About this exercise: Copy out, unchanged, the entries below from the "Where should I" line to the final line. Omit pictures.

Start of Study material

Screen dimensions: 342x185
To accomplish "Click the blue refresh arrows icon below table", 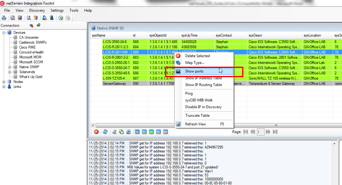I will [105, 132].
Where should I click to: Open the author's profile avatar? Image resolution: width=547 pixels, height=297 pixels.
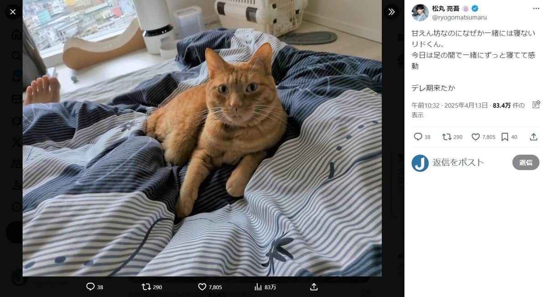click(x=420, y=13)
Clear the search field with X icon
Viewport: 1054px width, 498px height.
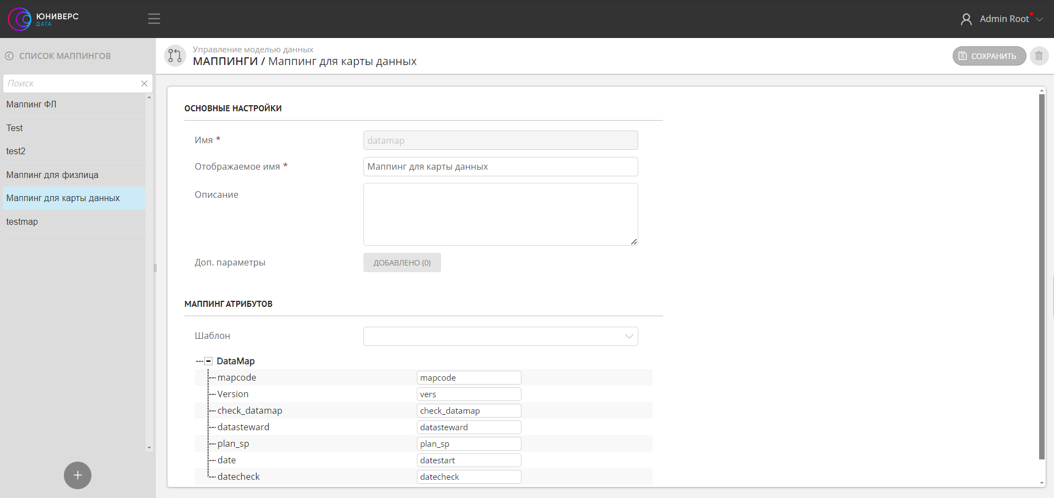coord(144,83)
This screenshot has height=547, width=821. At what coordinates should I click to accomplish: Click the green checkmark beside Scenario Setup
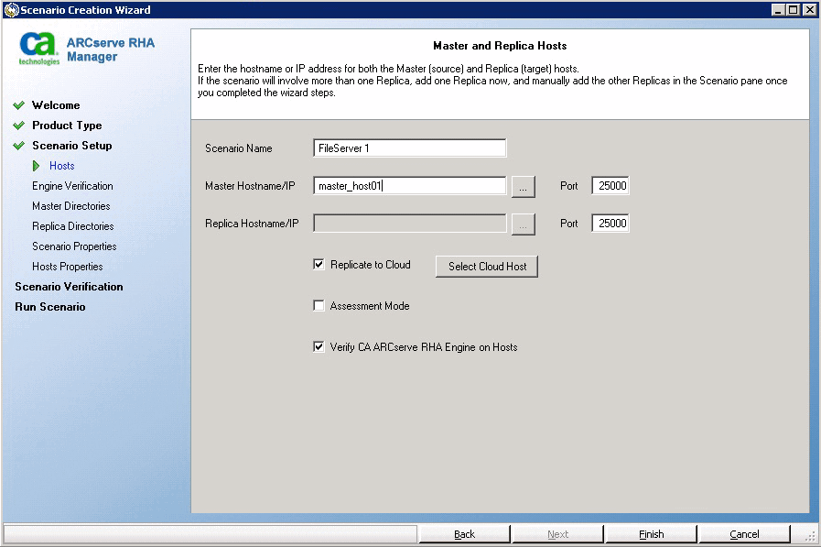(x=20, y=146)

End of Study material

Task solution:
Where should I click to: Open the author's profile avatar? Image resolution: width=547 pixels, height=297 pixels.
click(x=420, y=13)
Clear the search field with X icon
Viewport: 1054px width, 498px height.
coord(144,83)
This screenshot has height=547, width=821. At what coordinates should I click to accomplish: Click the green checkmark beside Scenario Setup
(x=20, y=146)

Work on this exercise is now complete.